Татарчонки приставали к прохожим, предлагая крупные махровые розы.
Всё было полно шума, движения, суеты, а мы сидели молча, опоражнивая стакан за стаканом.
— Я здесь бываю каждый вечер! — проговорил, наконец, Василий Иванович. — Не люблю я этих их театров, ресторанов.
Слово «их» он подчёркивал опять с какой-то злобою.
— Мерзость! Всё мерзость! Театр здесь — гадость. Рестораны — кабаки. Вообще эта Ялта — большой кафе-кабак. Приезжают
Он начинал немного пьянеть.
Он пил так, как пьют русские люди. Гамлетовски пил.
Медленно, сосредоточенно, словно действительно топя в этом стакане какую-то мучительную думу, какую-то затаённую душевную тоску.
— Только и удовольствие, что напиться, — сказал он, оставляя пустой стакан и приказывая ещё раз переменить бутылку, — тошнит от этой пошлости. Все словно по одному опошлевшему вконец рисунку вылеплены. Дама — так она обязательно с лорнетом. Мужчина… Возьмите хоть этого, как его?.. Ну, вот, этого юношу, только что вышедшего от портного… Алексеев, что ли?

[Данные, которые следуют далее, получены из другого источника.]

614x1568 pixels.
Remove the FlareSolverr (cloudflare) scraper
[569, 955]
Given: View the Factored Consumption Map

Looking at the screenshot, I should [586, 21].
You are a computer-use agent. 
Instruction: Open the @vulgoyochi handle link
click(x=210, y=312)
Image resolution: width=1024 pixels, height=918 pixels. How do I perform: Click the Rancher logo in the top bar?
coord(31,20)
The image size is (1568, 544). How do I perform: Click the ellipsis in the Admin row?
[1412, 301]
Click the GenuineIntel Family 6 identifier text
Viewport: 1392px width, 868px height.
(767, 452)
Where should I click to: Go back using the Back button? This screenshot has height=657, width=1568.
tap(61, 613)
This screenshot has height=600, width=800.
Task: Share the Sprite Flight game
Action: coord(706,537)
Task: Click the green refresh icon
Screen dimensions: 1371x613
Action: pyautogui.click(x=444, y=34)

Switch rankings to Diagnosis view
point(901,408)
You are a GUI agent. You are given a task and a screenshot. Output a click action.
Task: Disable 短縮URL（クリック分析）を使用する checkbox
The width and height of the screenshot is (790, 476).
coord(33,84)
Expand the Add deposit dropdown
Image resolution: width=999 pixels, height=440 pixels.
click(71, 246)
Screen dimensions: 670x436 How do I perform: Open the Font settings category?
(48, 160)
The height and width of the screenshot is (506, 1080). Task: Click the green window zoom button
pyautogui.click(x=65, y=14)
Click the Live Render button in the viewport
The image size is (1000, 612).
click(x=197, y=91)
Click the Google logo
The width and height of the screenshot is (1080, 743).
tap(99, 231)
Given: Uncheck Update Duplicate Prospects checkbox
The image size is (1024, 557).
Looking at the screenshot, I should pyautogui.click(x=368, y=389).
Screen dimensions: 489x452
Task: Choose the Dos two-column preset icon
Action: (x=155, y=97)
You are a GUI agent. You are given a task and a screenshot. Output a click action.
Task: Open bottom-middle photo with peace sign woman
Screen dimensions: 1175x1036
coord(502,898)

Да ведь он, ухаживая, ни одного слова, кроме самых банальных пошлостей, не скажет, — а добьётся, самым пошлым образом хвастаться будет, ведь это ему украшение к сюртучку. Победа! Ха-ха-ха! Победа!..
Бедняга так зло и иронически хохотал над этим словом, будто хотел сказать:
— И вся-то эта победа гроша переломленного не стоит!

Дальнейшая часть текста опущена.